Set exercise :: In the entries below, swap "Select" for "Locate" and leave everything else unchanged. Omit the pictures from your answer.

# # # # # # #

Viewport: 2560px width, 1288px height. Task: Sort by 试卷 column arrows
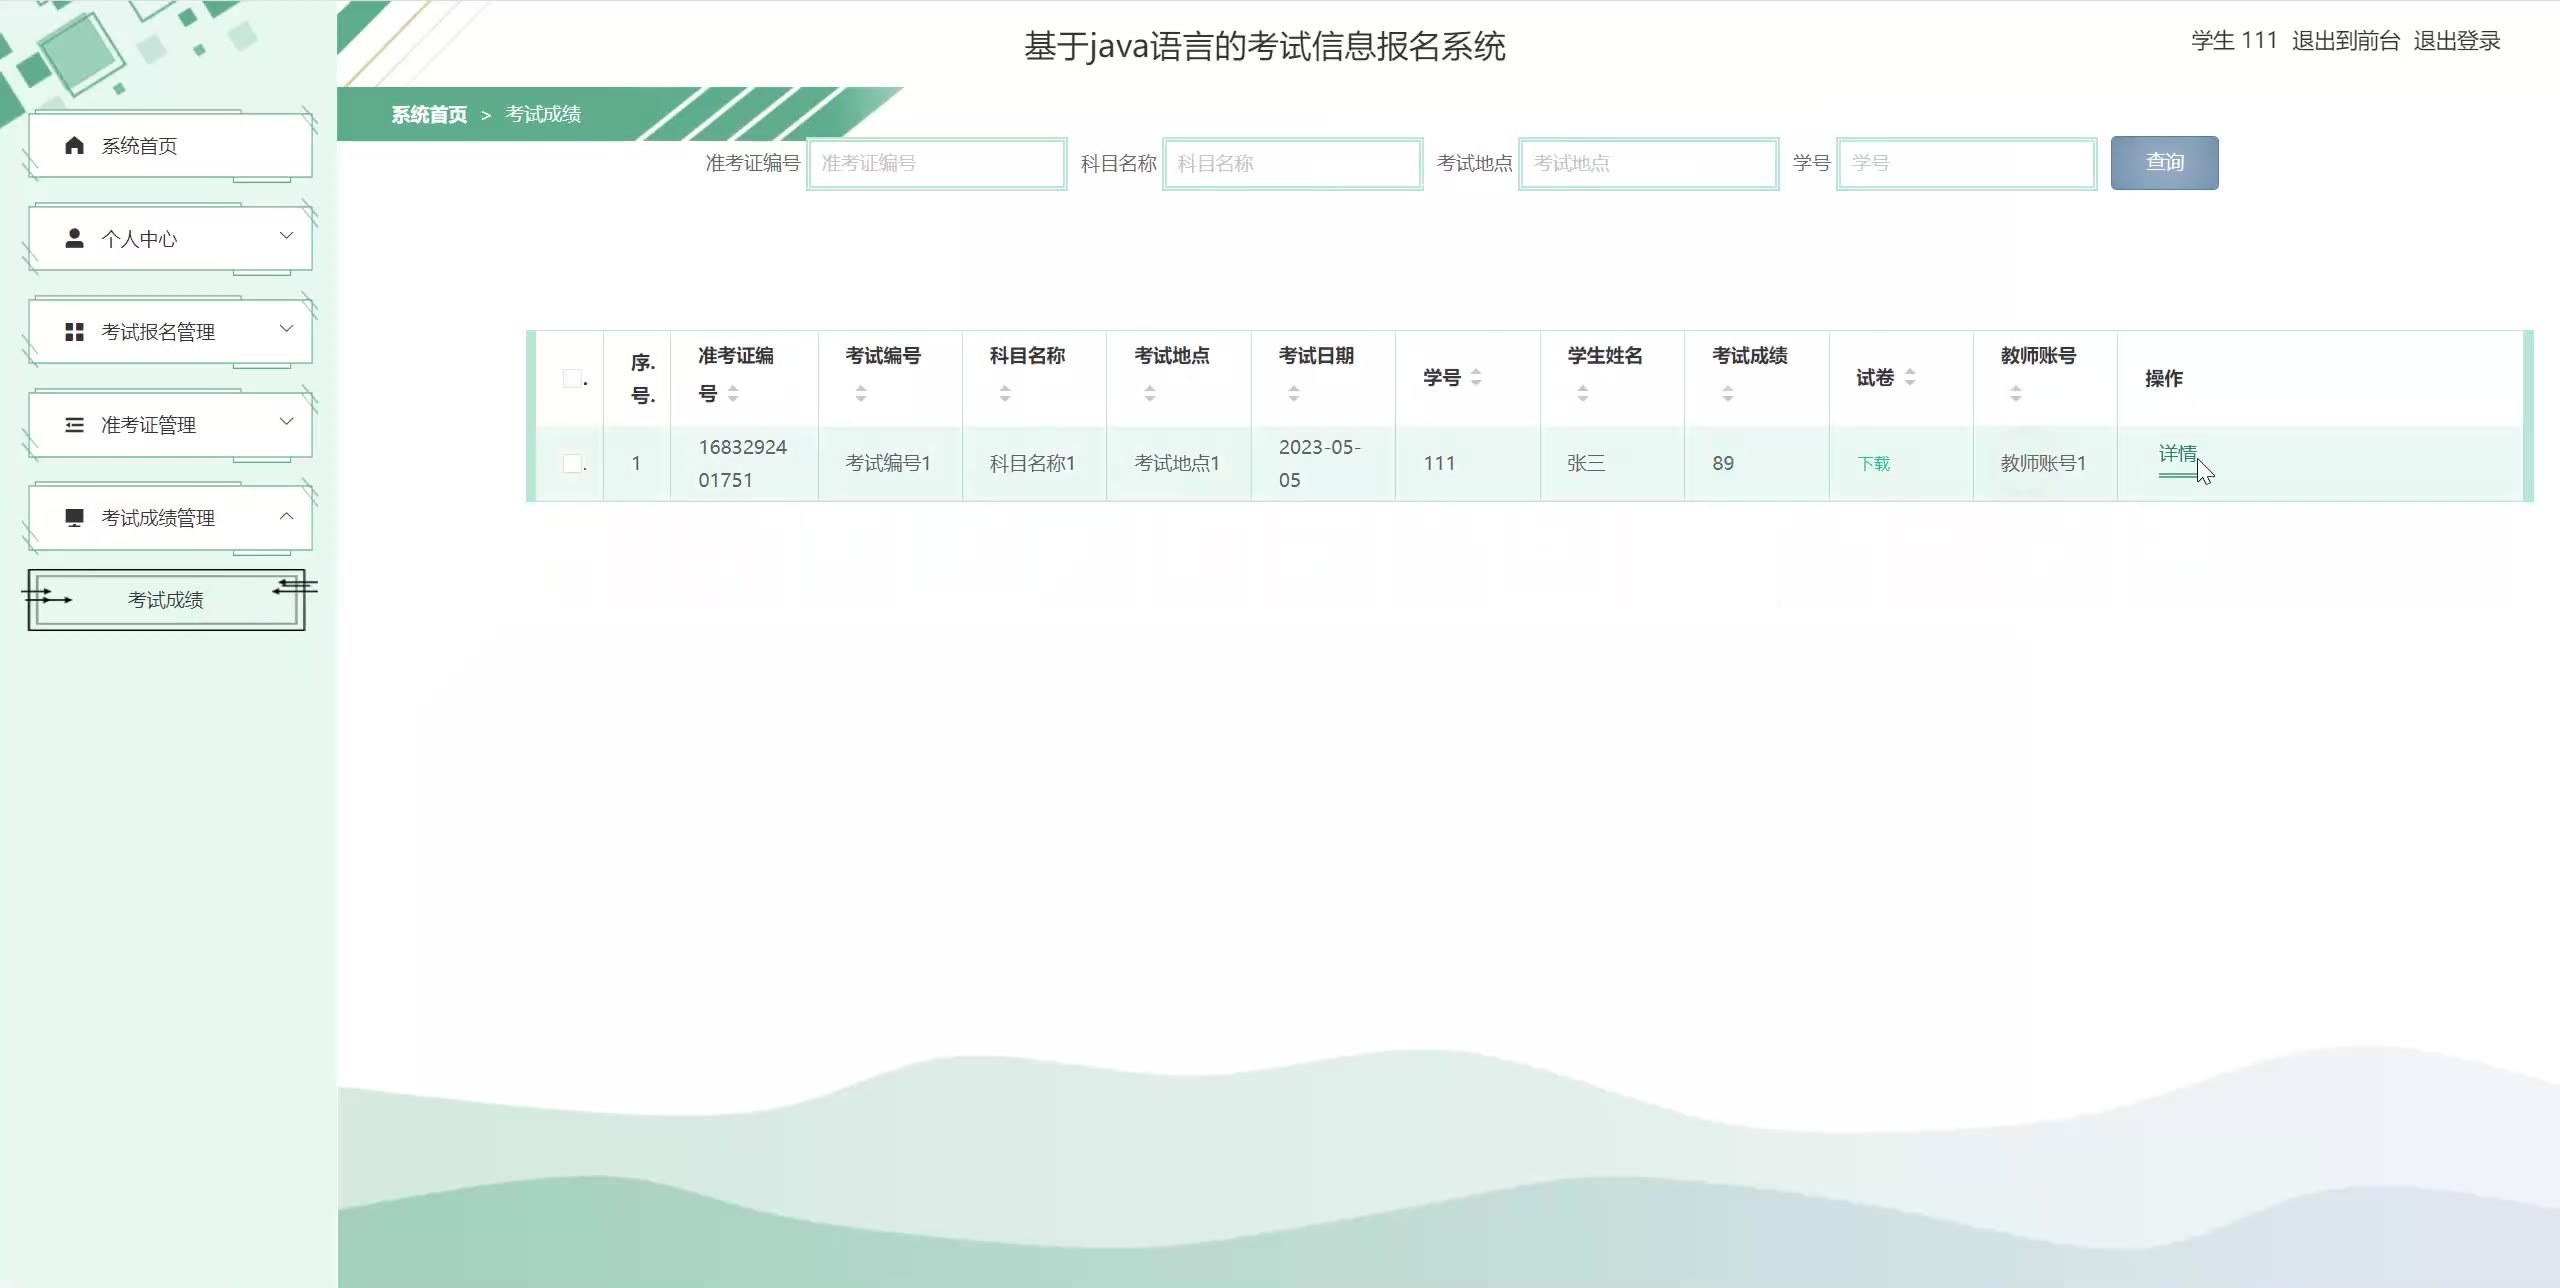click(x=1910, y=378)
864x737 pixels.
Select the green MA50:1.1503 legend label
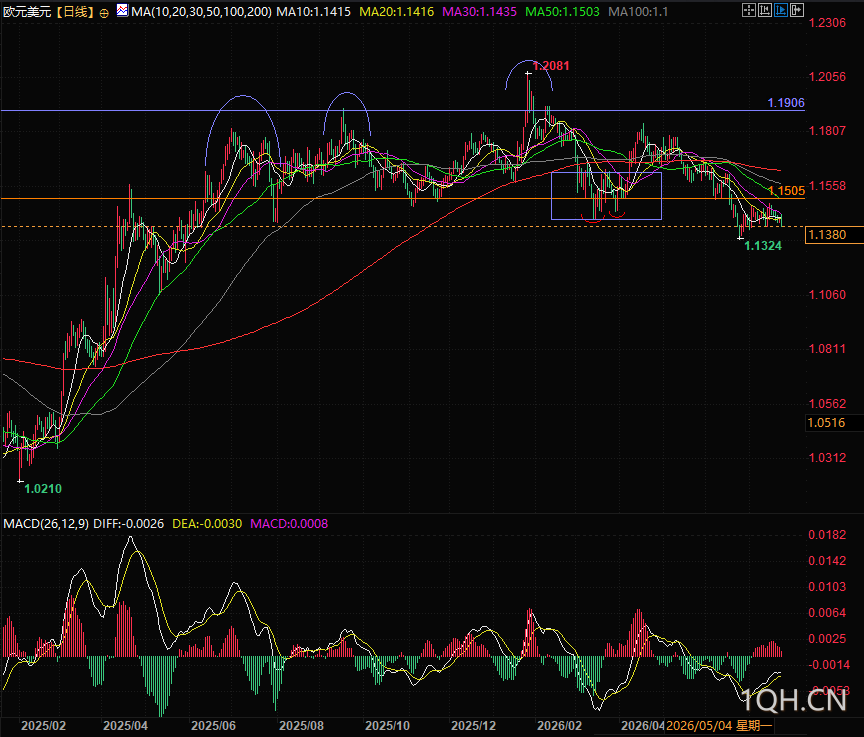562,12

# # # # # # #

Response to the task ::
Viewport: 2560px width, 1288px height. Task: Sort by 试卷 column arrows
click(x=1910, y=378)
864x737 pixels.
Locate the green MA50:1.1503 legend label
562,12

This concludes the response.